__TASK INSTRUCTIONS__.
a. Do these statements agree with the dream account? Answer yes or no for each and quote the words of the text that decide it.
(i) The couch cushions were made of blue denim.
(ii) In the dream, Costa is younger than Bryony.
(iii) The narrator knows real children named Costa and Bryony.
b. In one to three sentences, explain why the stallholder's mechanized toys do not impress the narrator of the dream account.

__EXCERPT PROVIDED__.
◆ ◆ ◆ ◆ ◆

Saturday, January 24, 2009

Last night I dreamed I was cleaning out my lounge room, which was cluttered with rubbish. At the same time I was trying to make lunch for friends. The sink was also cluttered with unwashed dishes and bits of half eaten food. I started to strip off the cushion covers from the couch. The cushions, a blue denim material, were stained, had collected crumbs in the corners and were full of dust. There was a whoosh of mess every time I shook one out much like the character in Peanuts who exudes dust particles and debris everywhere he walks. Pigpen is his name.

I am living in a pigpen and much as I try to clean it up I am overwhelmed by the amount of mess and the sense that I will never get to the end of it. Added to this I am to baby-sit my sister’s two small children, Costa and Bryony. I do not know any children with such names in reality but the Costa in my dream is the older of the two, around two and a half years, and Bryony is just one. Costa in my dream looks like my real grandson, Leo and in the dream his mother who arrives is not my sister, but my daughter and Costa is reluctant to part with his mother.

She takes time to take her leave, all the time reassuring her son that she will be back soon. He cries when she goes at last, but only momentarily. His sister, Bryony, seems not to exist in my dream during the leave taking but she reappears as I am taking Costa for a walk down some valley where I know there are a series of children’s entertainments in place.

Costa is delighted and runs from one stall to the other, whereas Bryony stays close to me. I have to carry her most of the time, she is only just now learning to walk. One stallholder calls us over to see her display of toys, which are mechanised. This does not impress me because I know that Costa will want one and, were I to buy one for him, I am sure he would be disappointed. These are not toys with which to play. These are not toys to handle. These are toys that you can only watch again and again as they go through their routine – nursery rhyme characters such as Bo Peep and Pinocchio, going through their paces.

◆ ◆ ◆ ◆ ◆

__EXERCISE DATA__.
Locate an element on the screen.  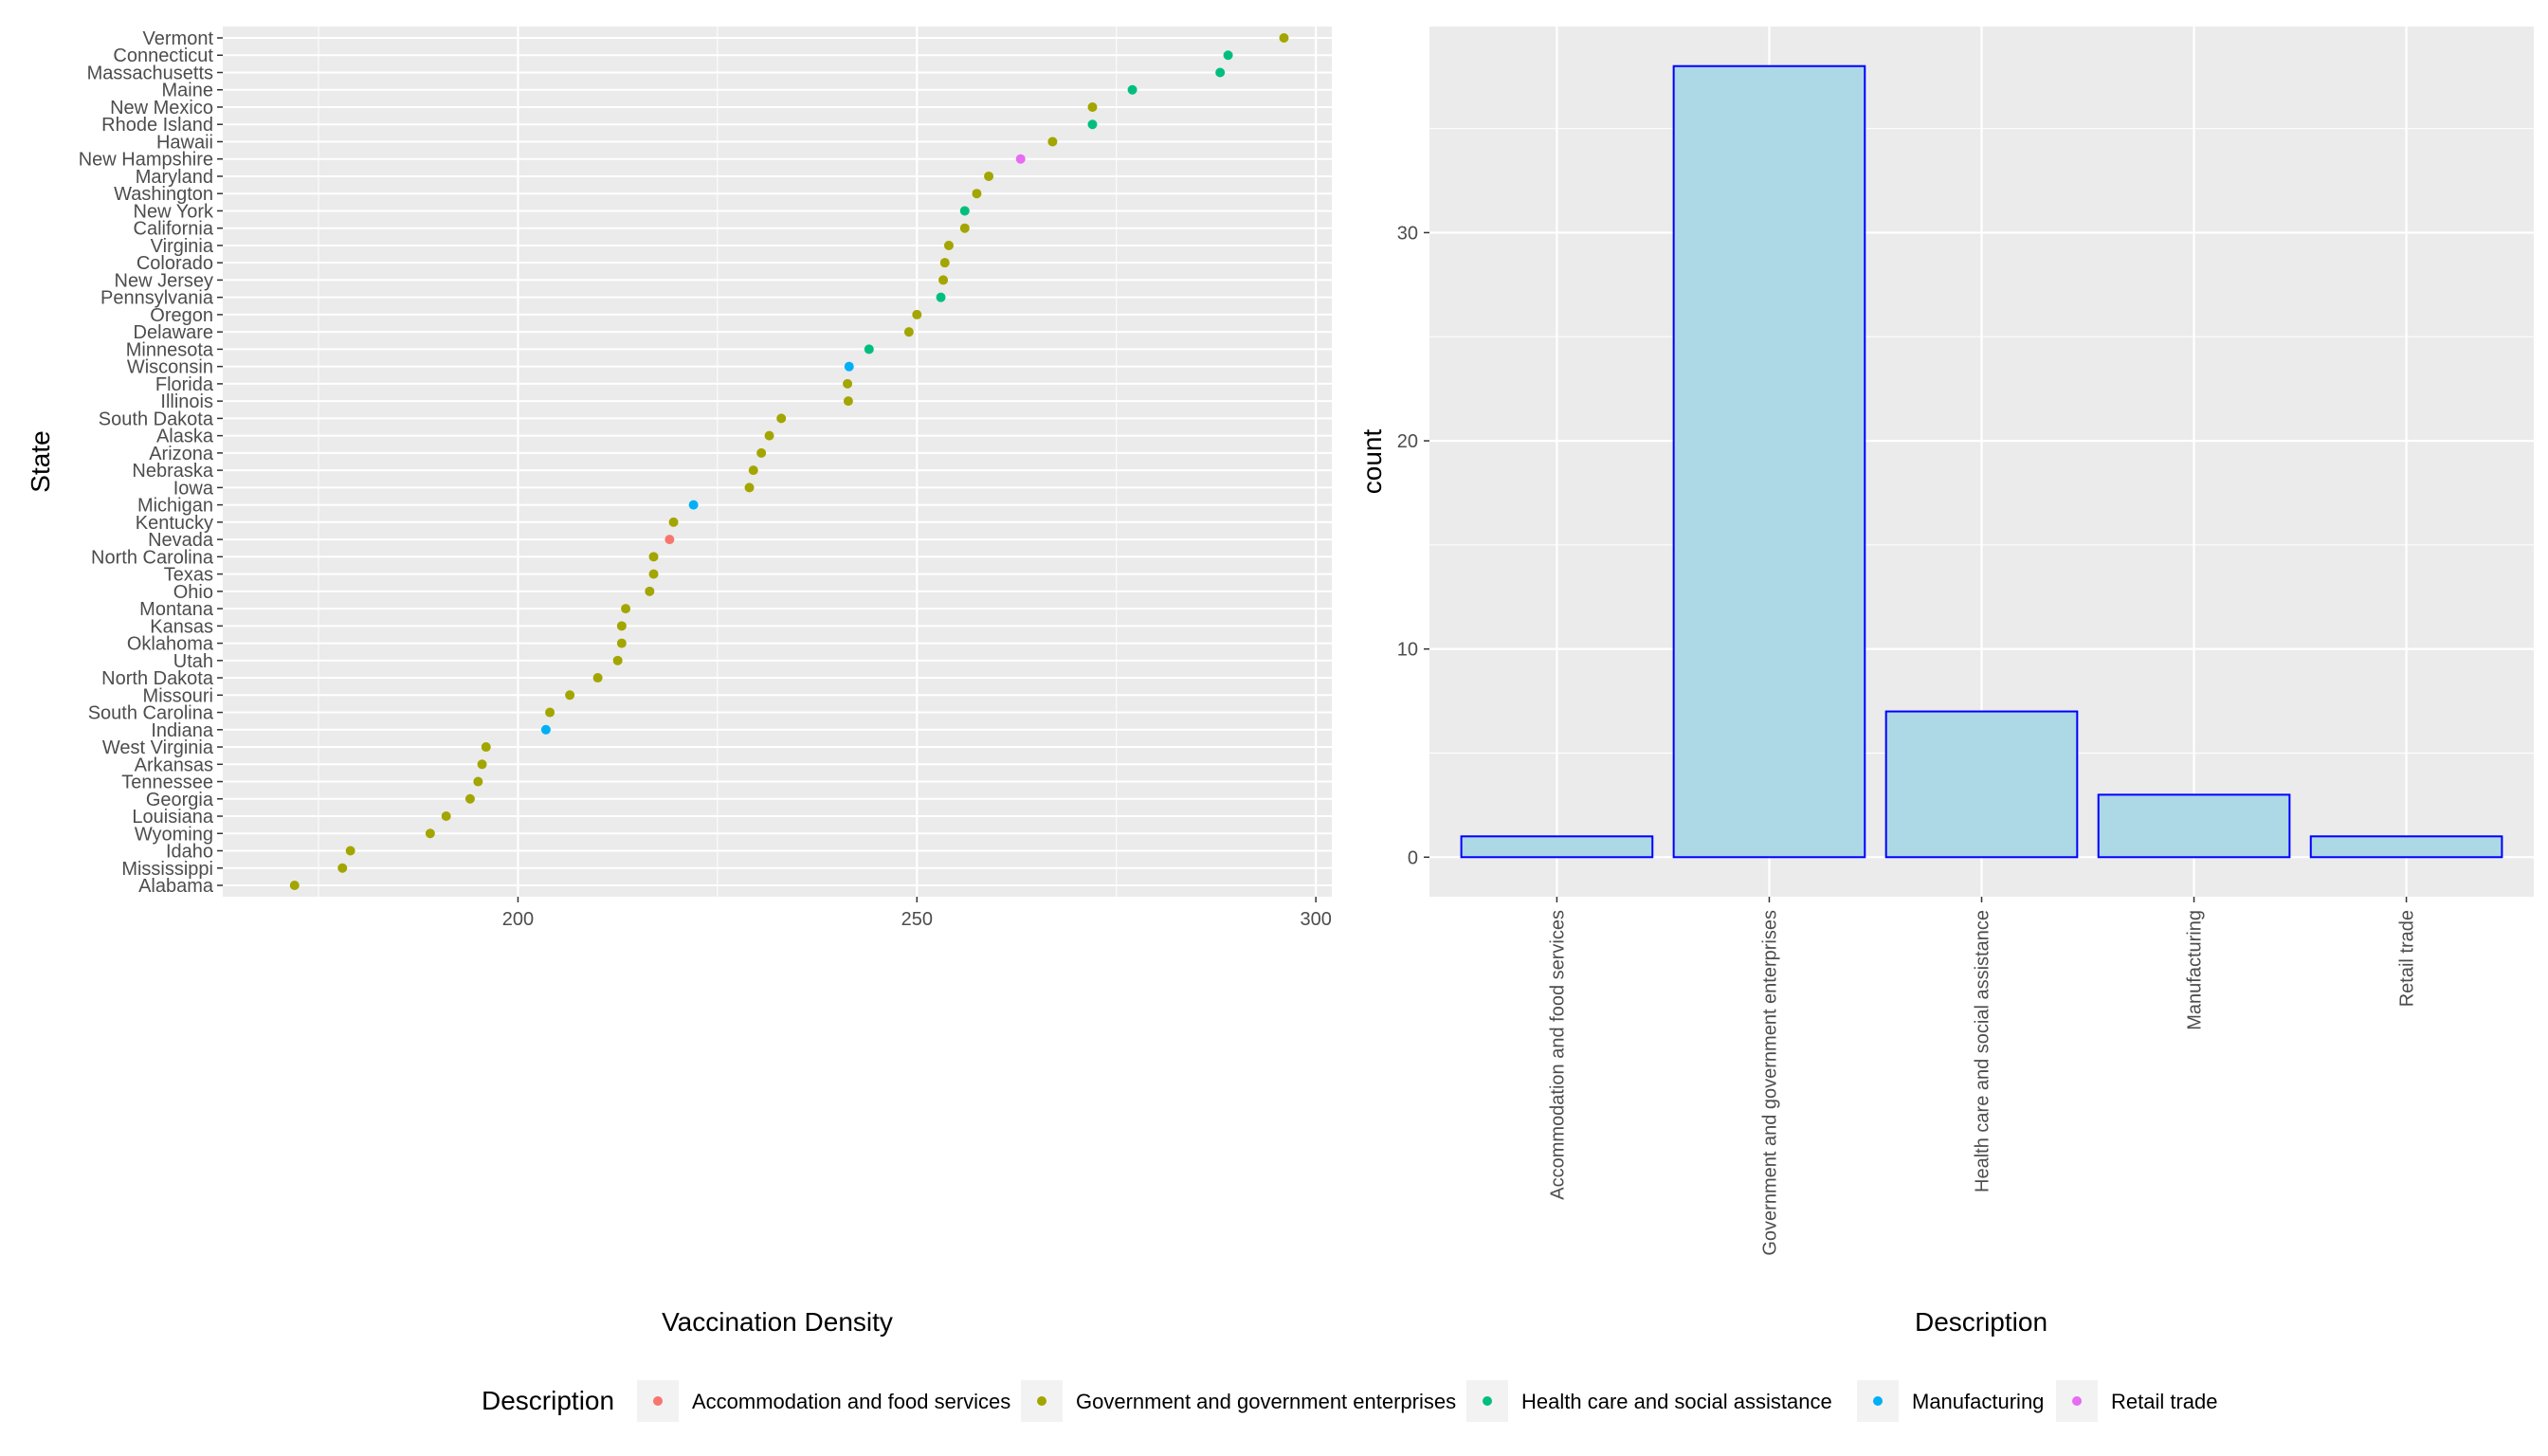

◆ ◆ ◆ ◆ ◆

__RESPONSES BY TASK__.
a.
(i) Yes: "The cushions, a blue denim material, were stained"
(ii) No: "the Costa in my dream is the older of the two"
(iii) No: "I do not know any children with such names in reality"

b. The narrator knows Costa will want one and is sure he would be disappointed if one were bought for him. The toys cannot be played with or handled. They can only be watched again and again as they go through their routine.